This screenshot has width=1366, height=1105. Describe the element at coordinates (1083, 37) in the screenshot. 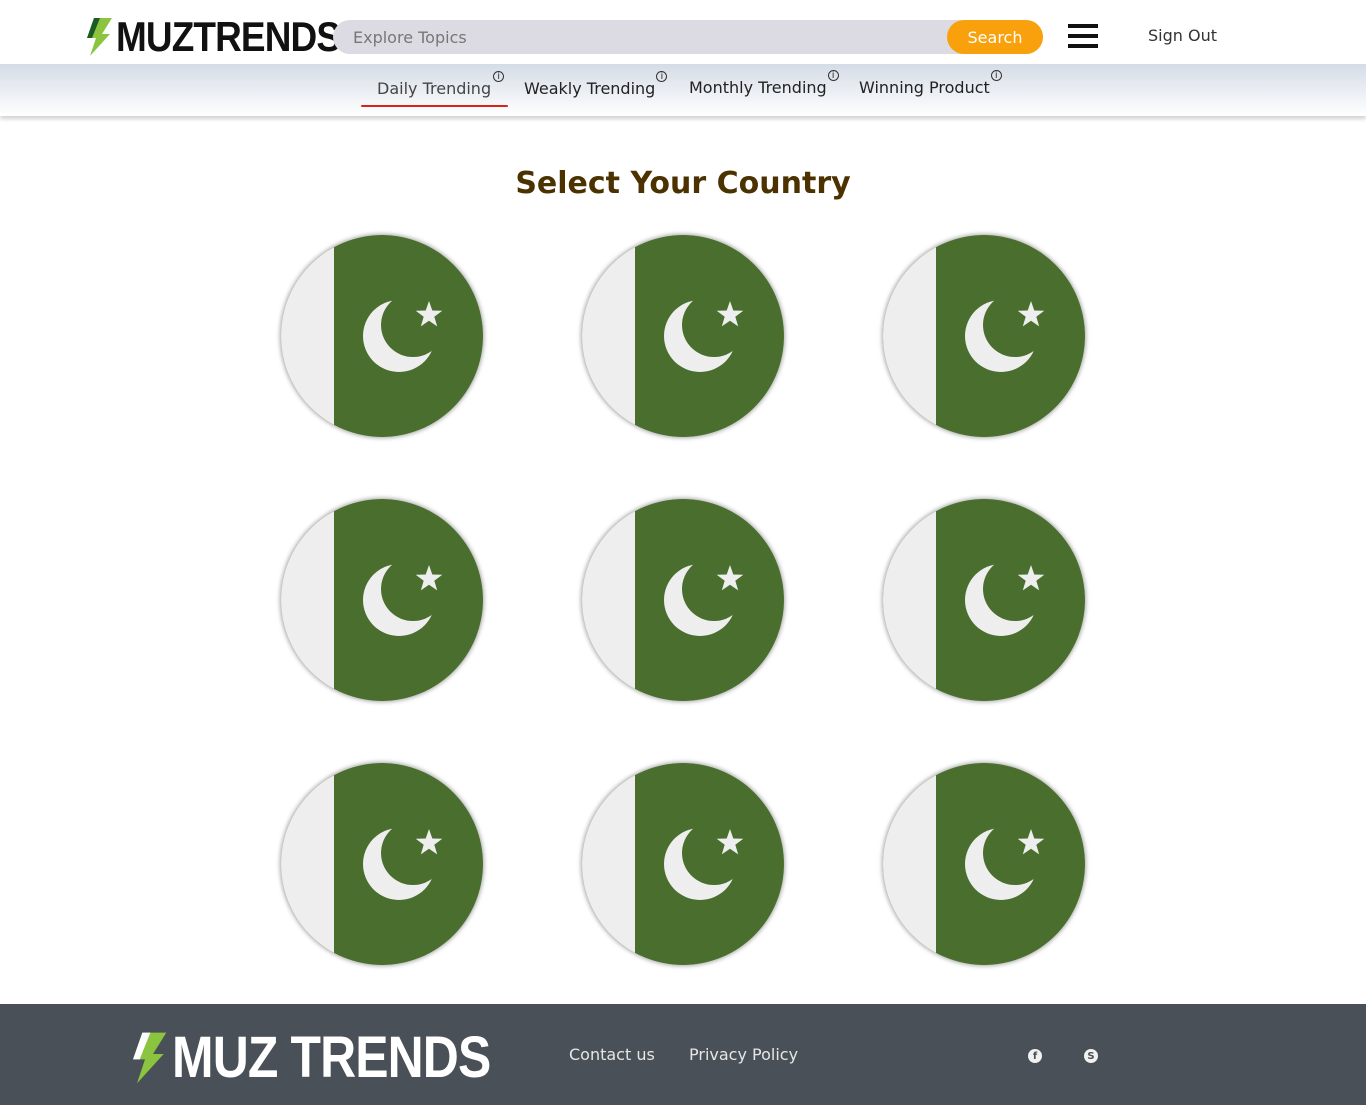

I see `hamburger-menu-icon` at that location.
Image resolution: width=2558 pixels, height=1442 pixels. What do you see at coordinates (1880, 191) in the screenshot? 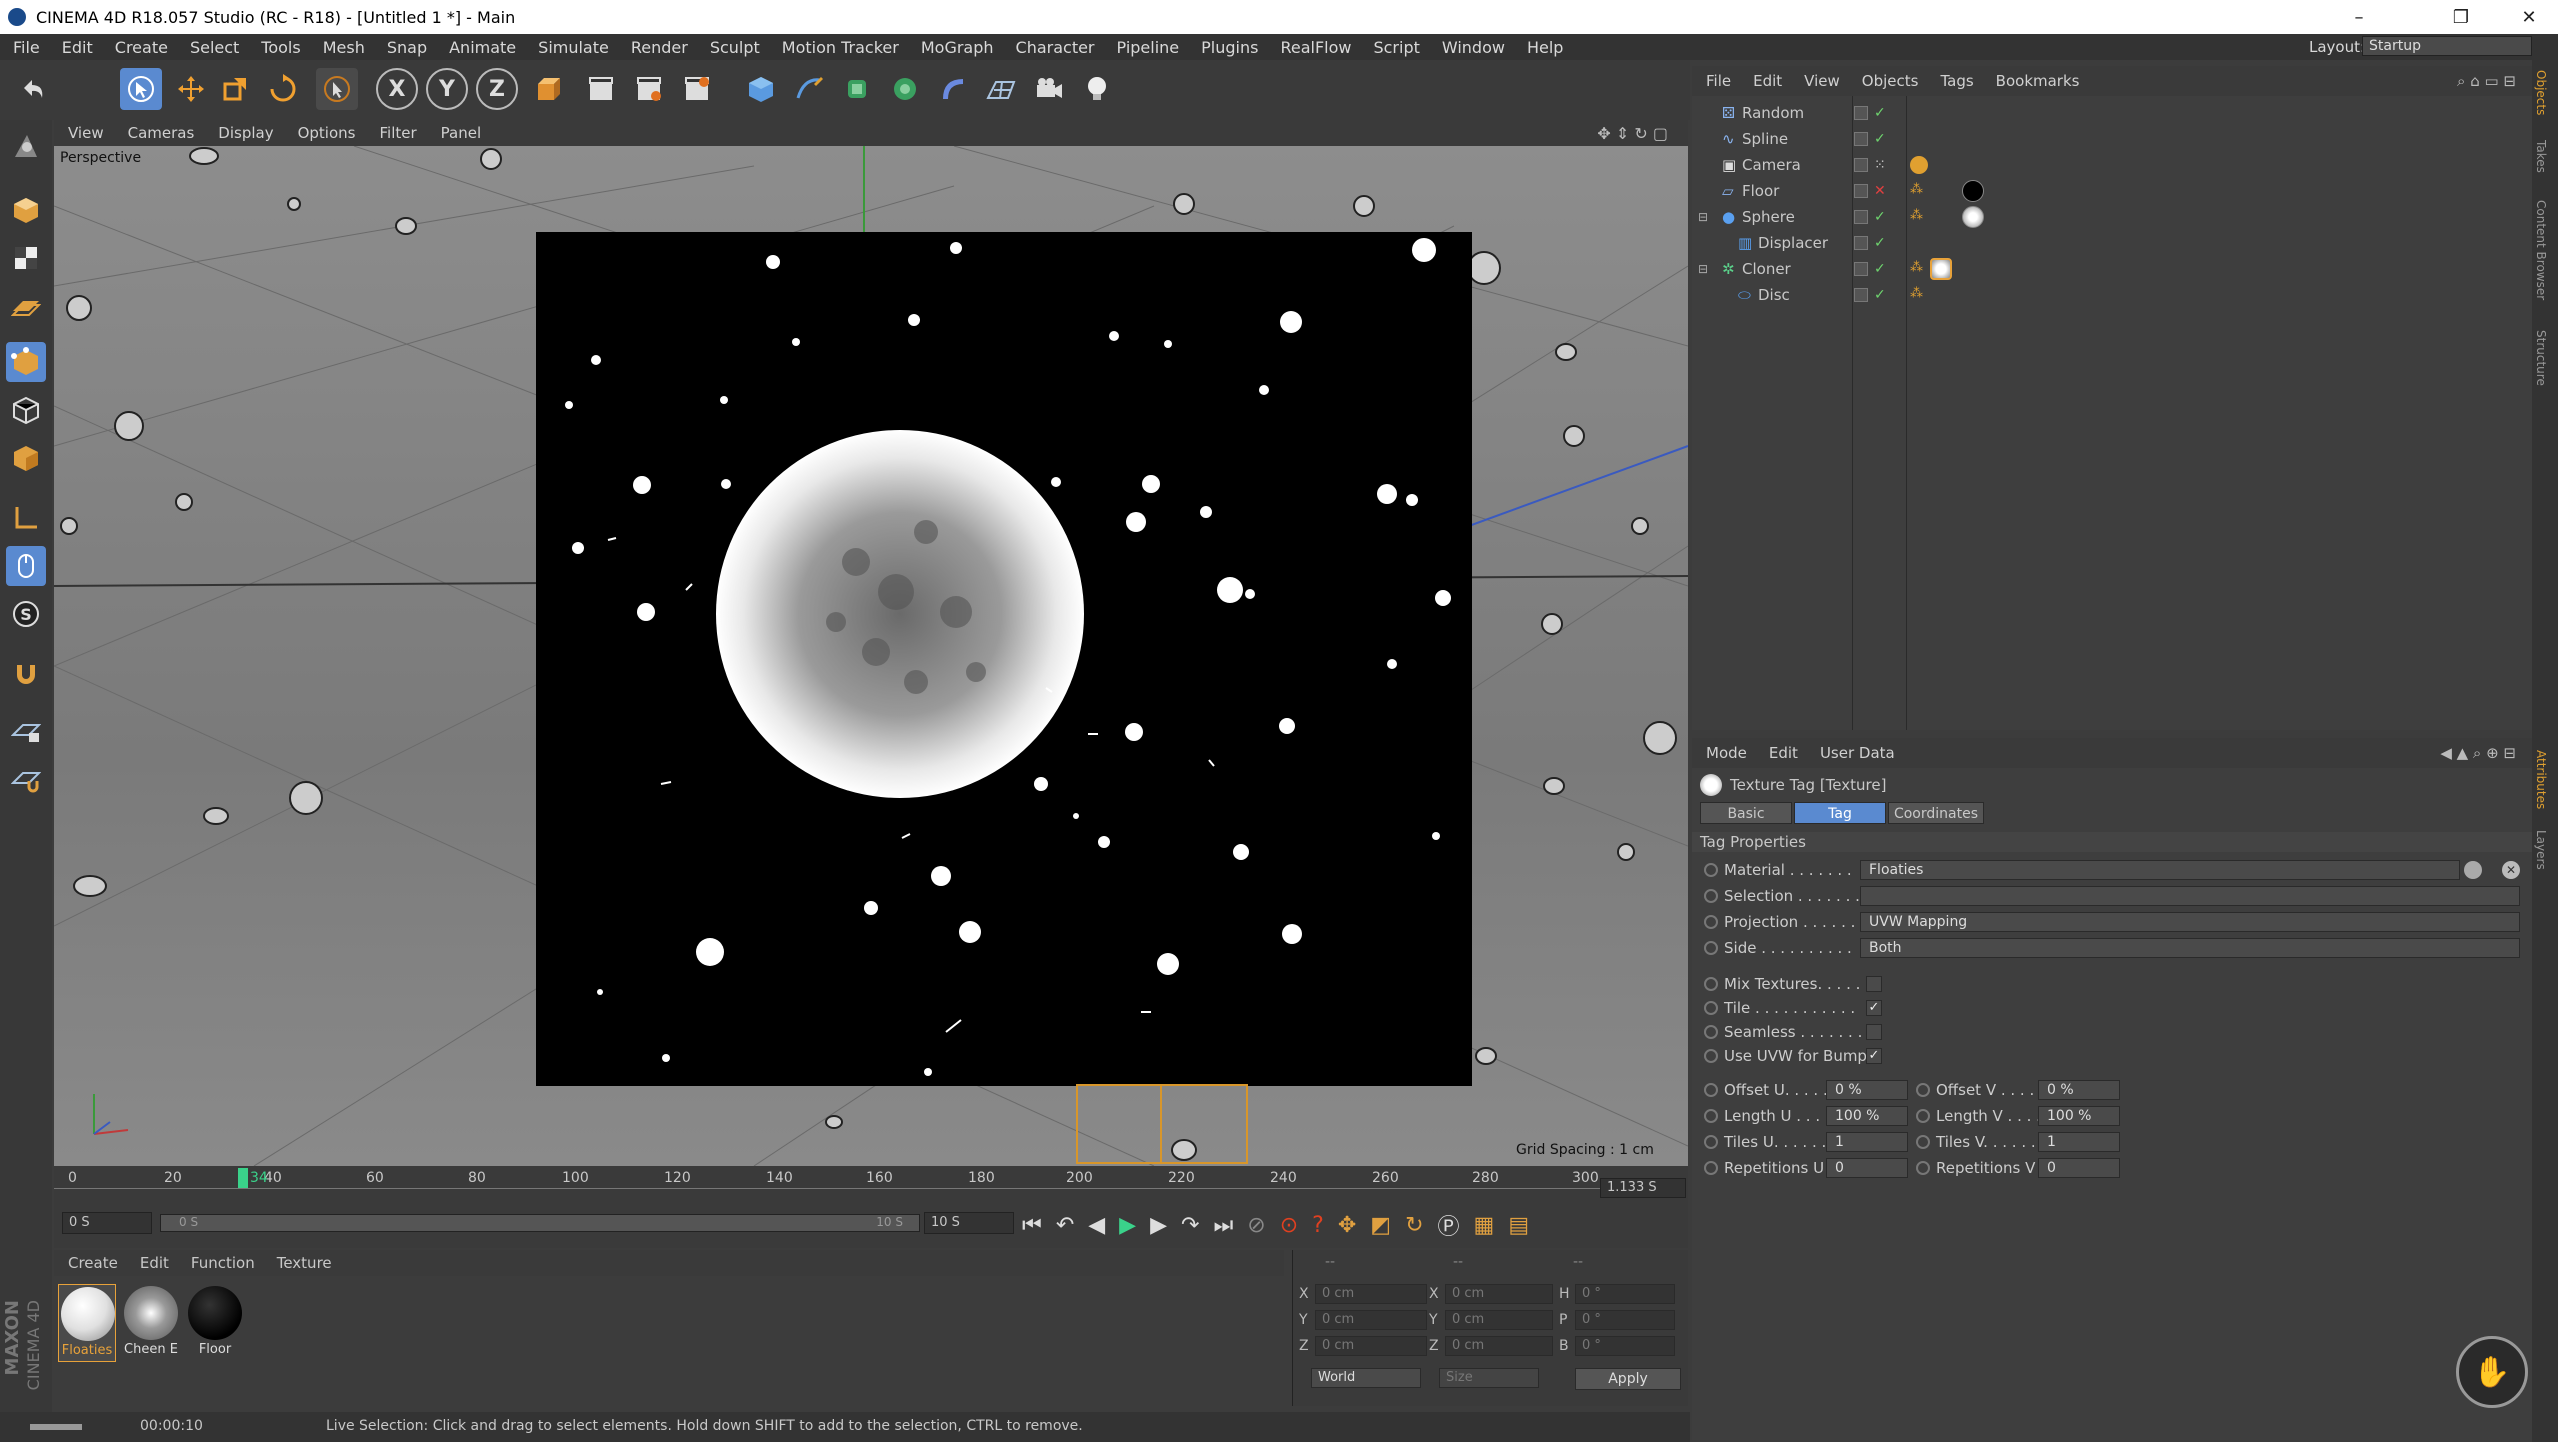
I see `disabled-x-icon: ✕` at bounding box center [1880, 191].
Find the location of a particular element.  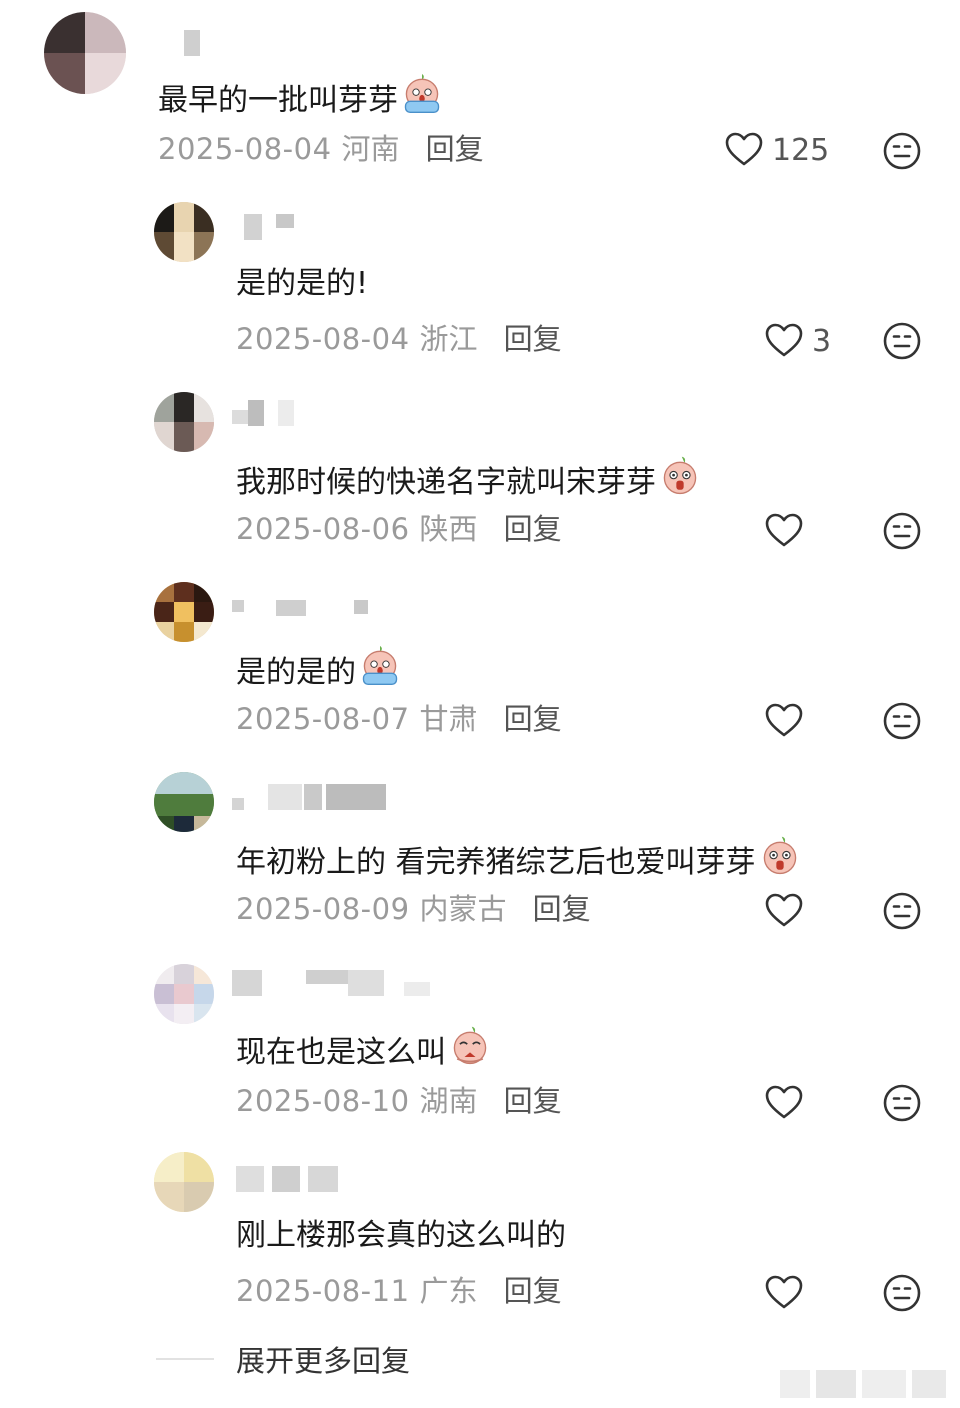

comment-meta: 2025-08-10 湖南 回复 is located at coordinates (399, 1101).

■ ■ ■ ■ ■

[TO-DO ITEM]
Rewrite all of the data above with every occurrence of "screenshot" replaced by "capture" and nothing else changed, and leave out the pictures.

[REPLY TO THE EXERCISE]
This capture has width=1366, height=1105. Describe the element at coordinates (1083, 37) in the capture. 

I see `hamburger-menu-icon` at that location.
Image resolution: width=2558 pixels, height=1442 pixels. What do you see at coordinates (1880, 191) in the capture? 
I see `disabled-x-icon: ✕` at bounding box center [1880, 191].
Find the location of a particular element.  

comment-meta: 2025-08-10 湖南 回复 is located at coordinates (399, 1101).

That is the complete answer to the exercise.